[What is required]
In the copy, include exactly the lines from the one with "Where should I" through the end of the data and no others, both ends kept, with every picture left out.

Data extracted from a collection
++++++++

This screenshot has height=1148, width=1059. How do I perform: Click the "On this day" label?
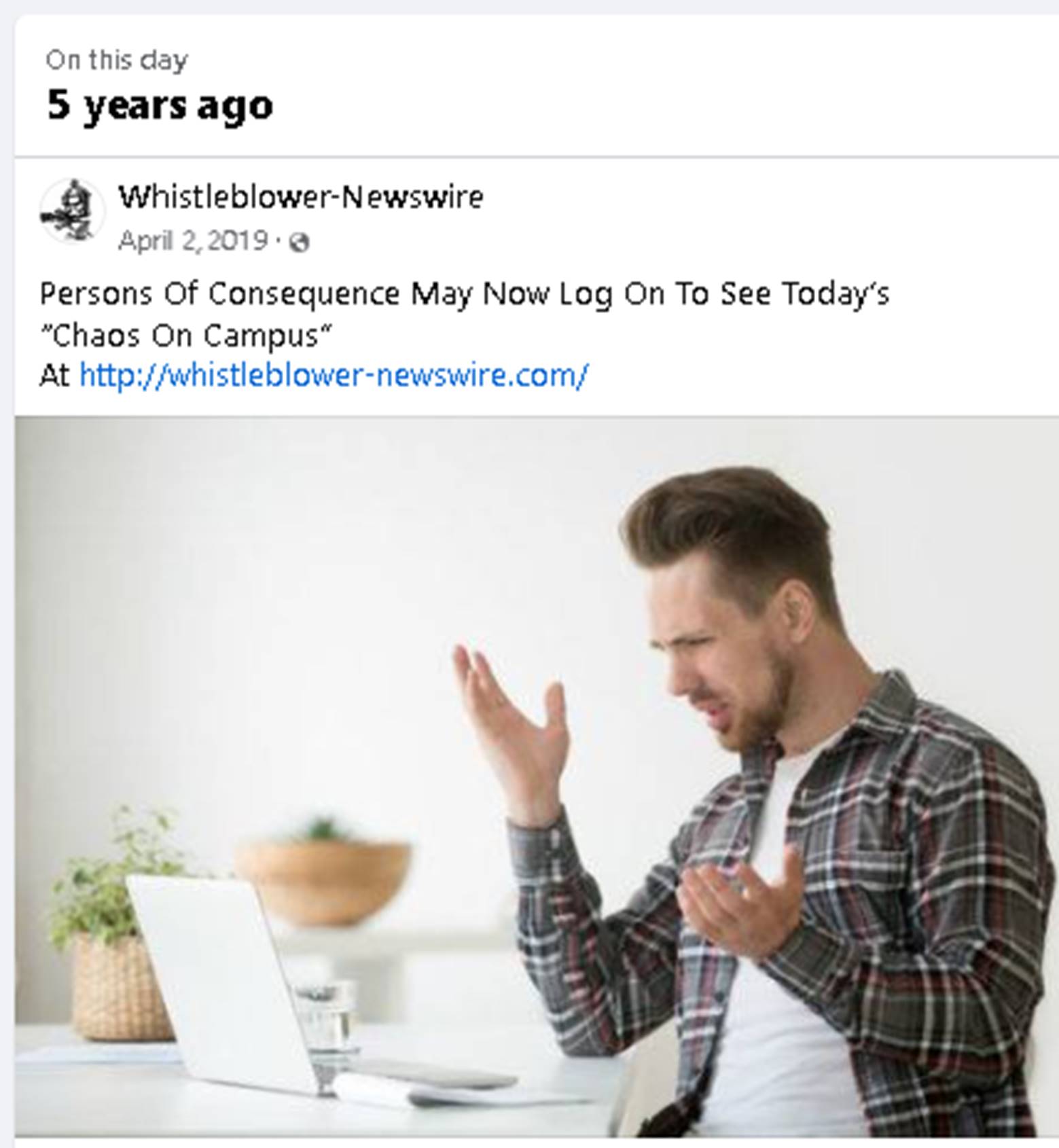(x=117, y=60)
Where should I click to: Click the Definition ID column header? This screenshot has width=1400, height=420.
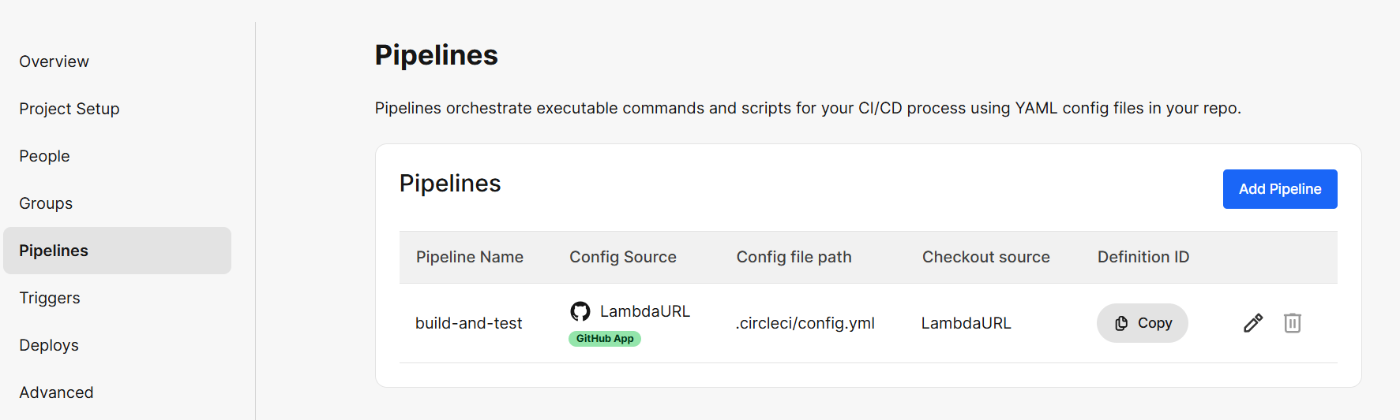1143,257
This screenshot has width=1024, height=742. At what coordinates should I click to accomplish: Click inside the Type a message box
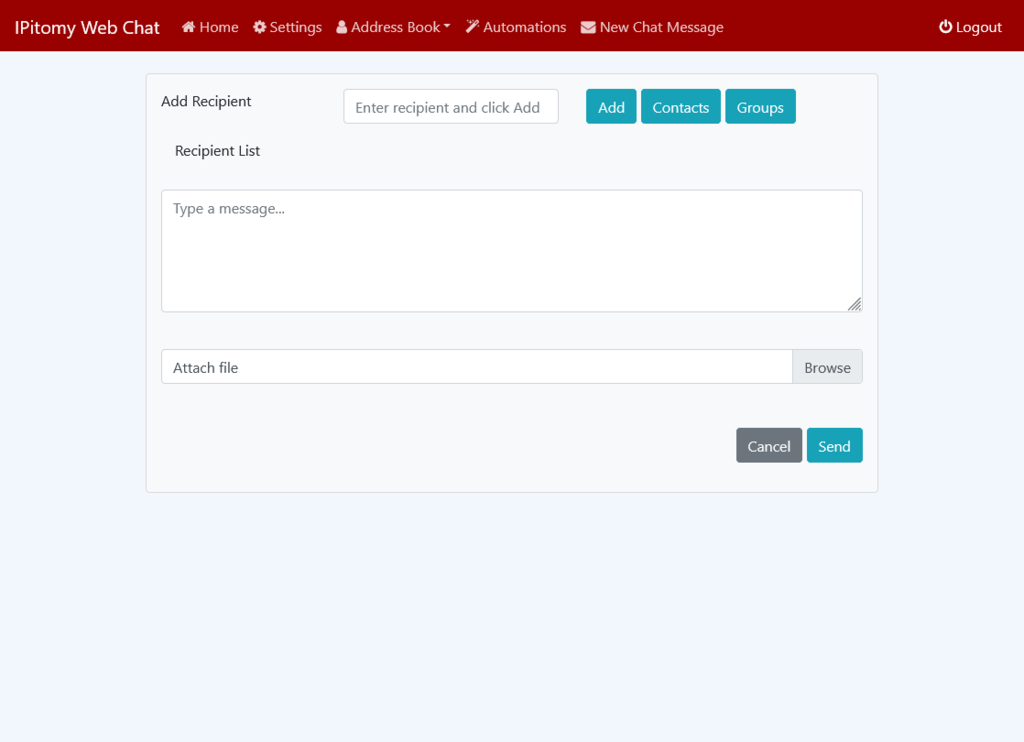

++++++++

[Exercise answer]
Where should I click to: Click the Definition ID column header? This screenshot has width=1400, height=420.
1143,257
This screenshot has width=1024, height=742. At what coordinates should I click to accomplish: Click inside the Type a message box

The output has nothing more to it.